Economic headwinds take their toll on Southern Yellow Pine industrial markets
Southern Yellow Pine prices have plummeted in recent months as a result of inflation and other economic challenges
Soaring inflation and myriad other economic headwinds have hammered many end-use markets for Southern Yellow Pine (SYP) low-grade lumber at least as hard as the more heavily publicized impact on single-family housing, many traders lament.
Demand for commodity pallets, a key sector for SYP #4 lumber, has weakened dramatically in recent months. Rising costs of living and eroding overall economic conditions draw much of the blame. The most commonly produced pallets, primarily 48x40-inch, were tight in early 2022, which helped fuel historically strong prices in Southern Yellow Pine #4 lumber.
However, pallet sales have fallen sharply in the second half, as ongoing weakness in economic conditions dragged down demand. Commodity pallets grew abundant in recent months as a result.
Declining sales in many other industries have reduced demand for packaging used in shipping heavier industrial items such as air conditioning units and similar products. Low-grade prices have fallen at a faster rate this year than the more heavily produced higher-grade items used in housing.

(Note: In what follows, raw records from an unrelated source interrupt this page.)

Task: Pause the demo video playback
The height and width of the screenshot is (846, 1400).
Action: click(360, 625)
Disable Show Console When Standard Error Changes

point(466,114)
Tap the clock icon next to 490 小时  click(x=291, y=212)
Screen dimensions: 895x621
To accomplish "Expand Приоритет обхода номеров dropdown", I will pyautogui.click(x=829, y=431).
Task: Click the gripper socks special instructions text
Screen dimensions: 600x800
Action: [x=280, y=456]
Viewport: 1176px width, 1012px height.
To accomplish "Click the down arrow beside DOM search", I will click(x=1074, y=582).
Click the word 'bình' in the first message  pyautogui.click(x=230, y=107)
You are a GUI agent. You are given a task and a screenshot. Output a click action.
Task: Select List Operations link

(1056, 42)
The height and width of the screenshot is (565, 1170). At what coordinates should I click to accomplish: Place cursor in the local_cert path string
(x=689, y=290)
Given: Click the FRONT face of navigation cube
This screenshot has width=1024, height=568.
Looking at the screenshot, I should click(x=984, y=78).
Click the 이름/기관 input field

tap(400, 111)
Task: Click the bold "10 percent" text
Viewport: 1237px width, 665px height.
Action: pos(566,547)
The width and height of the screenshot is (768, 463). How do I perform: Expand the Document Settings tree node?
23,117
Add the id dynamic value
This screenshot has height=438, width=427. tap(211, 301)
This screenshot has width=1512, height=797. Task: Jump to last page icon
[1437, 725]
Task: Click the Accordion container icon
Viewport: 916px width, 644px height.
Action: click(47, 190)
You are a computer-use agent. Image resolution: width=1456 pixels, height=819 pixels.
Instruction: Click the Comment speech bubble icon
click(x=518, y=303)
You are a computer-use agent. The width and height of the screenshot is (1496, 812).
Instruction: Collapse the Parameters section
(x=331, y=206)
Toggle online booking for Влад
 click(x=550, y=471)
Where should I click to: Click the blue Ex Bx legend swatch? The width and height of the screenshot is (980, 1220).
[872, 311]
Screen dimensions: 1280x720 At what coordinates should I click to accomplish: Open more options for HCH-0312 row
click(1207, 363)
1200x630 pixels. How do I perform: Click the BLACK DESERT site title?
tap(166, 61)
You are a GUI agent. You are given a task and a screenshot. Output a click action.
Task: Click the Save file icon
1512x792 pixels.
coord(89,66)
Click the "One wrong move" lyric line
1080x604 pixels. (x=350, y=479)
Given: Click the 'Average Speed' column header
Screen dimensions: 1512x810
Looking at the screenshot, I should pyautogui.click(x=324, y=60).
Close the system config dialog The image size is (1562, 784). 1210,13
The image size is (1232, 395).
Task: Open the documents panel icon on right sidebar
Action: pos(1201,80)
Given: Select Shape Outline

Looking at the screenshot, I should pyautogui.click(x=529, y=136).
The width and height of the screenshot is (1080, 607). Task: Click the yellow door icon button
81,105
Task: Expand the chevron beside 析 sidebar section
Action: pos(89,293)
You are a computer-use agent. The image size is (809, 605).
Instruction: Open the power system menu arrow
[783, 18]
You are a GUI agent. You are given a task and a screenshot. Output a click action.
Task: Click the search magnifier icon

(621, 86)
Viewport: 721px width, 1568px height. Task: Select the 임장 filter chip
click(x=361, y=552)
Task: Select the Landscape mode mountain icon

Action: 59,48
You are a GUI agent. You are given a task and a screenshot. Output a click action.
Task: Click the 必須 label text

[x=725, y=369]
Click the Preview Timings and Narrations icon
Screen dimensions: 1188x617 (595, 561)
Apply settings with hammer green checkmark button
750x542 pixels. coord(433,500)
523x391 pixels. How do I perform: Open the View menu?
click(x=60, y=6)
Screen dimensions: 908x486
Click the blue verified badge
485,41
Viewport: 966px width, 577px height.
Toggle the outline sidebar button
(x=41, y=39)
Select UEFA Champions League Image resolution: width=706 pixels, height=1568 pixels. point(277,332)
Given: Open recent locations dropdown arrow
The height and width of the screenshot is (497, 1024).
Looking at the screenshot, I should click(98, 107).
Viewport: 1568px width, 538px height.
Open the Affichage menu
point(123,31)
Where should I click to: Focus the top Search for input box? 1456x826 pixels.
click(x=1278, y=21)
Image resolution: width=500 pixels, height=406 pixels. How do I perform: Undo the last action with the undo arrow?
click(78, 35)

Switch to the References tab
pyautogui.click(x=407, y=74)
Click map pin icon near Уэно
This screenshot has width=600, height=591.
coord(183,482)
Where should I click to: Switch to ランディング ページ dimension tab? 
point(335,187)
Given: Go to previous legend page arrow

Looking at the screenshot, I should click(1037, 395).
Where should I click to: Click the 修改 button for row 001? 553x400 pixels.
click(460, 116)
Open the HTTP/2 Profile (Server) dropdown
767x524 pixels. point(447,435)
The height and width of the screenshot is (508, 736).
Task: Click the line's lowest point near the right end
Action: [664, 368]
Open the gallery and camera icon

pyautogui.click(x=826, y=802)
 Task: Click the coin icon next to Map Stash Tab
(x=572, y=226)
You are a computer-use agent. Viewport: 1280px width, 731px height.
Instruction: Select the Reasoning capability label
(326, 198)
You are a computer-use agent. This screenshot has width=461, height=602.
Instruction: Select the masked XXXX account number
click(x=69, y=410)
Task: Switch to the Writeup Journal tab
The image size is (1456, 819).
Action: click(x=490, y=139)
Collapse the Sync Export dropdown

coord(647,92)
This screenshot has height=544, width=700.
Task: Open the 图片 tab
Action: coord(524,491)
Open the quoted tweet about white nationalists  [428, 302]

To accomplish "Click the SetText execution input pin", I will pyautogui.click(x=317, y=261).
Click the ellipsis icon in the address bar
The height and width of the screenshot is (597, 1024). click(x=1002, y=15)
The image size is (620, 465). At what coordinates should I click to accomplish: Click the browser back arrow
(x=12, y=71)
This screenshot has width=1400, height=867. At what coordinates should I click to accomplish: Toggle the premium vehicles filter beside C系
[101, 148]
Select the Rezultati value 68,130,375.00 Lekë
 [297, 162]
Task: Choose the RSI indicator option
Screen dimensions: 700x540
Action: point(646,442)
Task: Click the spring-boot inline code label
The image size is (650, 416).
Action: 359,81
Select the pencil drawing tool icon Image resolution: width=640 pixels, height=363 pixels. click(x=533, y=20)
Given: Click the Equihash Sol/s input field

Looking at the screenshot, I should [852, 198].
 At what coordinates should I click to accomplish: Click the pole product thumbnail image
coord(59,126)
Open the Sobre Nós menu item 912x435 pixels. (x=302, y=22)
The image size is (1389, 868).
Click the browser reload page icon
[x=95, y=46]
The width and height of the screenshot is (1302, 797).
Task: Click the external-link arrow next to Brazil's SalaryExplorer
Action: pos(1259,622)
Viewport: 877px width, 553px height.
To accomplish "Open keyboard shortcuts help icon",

The reported price of Southern Yellow Pine eastside #4 2x4, for example, hit its year-to-date 2022 peak in March at $762, second only to May and June 2021 as by far the highest monthly average on record.
Since the March peak, the reported price for that item has plunged 71% amid seven consecutive monthly declines to $220 in October, the lowest since July 2020. Prices of wider widths in #4 have followed a similar pattern, and the trend extends to the central and westside zones.
By comparison, the Southern Pine Composite Price has declined 58% from a March peak of $1,131 to $477 in October. The monthly average for SYP #2 2x4 on the eastside has fallen 62% from $1,284 in March to $485 in October.
Lower grades, especially #4, represent a shrinking portion of total Southern Yellow Pine production. Modern technology in recent years helps mills produce a rising percentage of #1 and #2 grades.
Despite this trend, industrial lumber buyers have purchased minimal volumes of low grade beyond contracts in recent months. “I don’t think folks like us are worried about supply anymore,” said a large eastside #4 buyer. “It seems there is plenty of low grade out there for everyone and I don’t think any of us feel like it’s going away anytime soon.”